**EXERCISE DIRECTIONS**
The output should consist solely of the line containing "Contact Us (71, 1813)" and all lines after it through the final line of the entries below, reproduced exactly.

═══ LISTED RECORDS

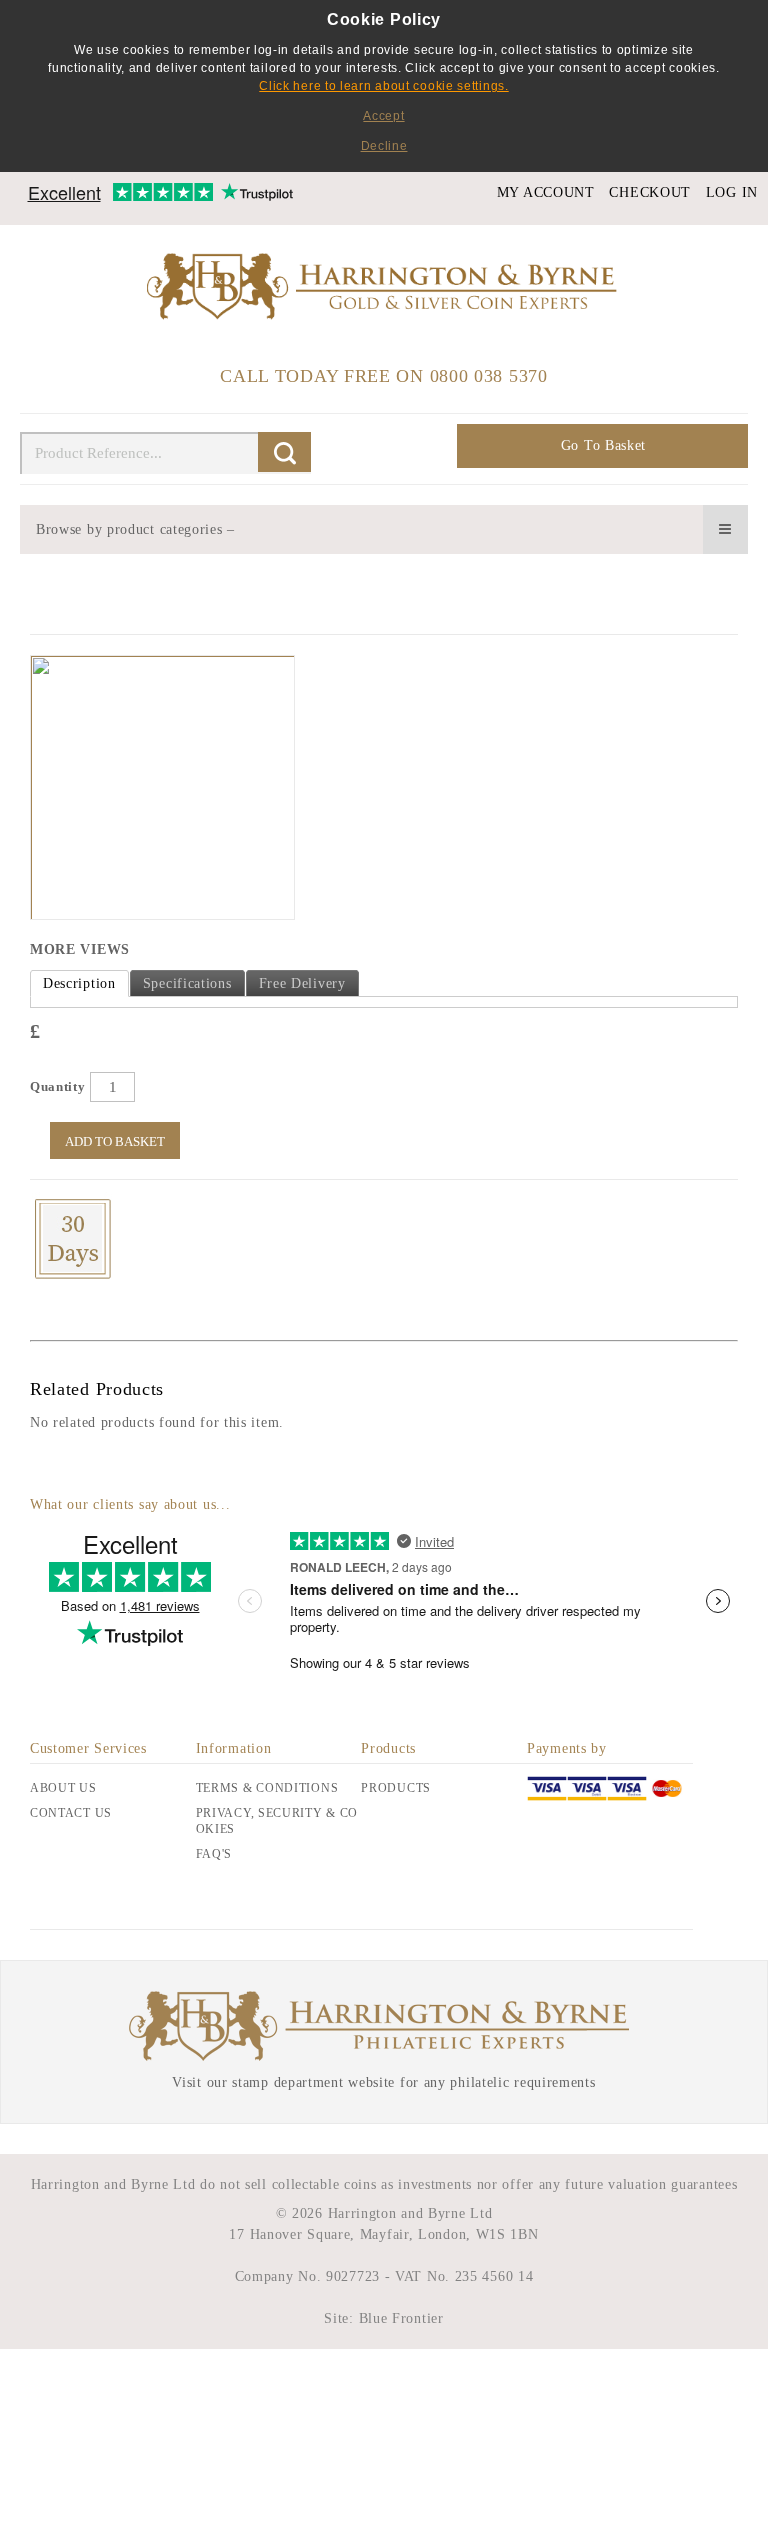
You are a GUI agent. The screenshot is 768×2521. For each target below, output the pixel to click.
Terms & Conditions (267, 1788)
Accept (383, 116)
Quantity (58, 1086)
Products (396, 1788)
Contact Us (71, 1813)
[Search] (284, 452)
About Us (63, 1788)
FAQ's (214, 1854)
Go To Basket (603, 445)
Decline (384, 146)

══════

**SOLUTION TO THE PROBLEM**
Contact Us (71, 1813)
[Search] (284, 452)
About Us (63, 1788)
FAQ's (214, 1854)
Go To Basket (603, 445)
Decline (384, 146)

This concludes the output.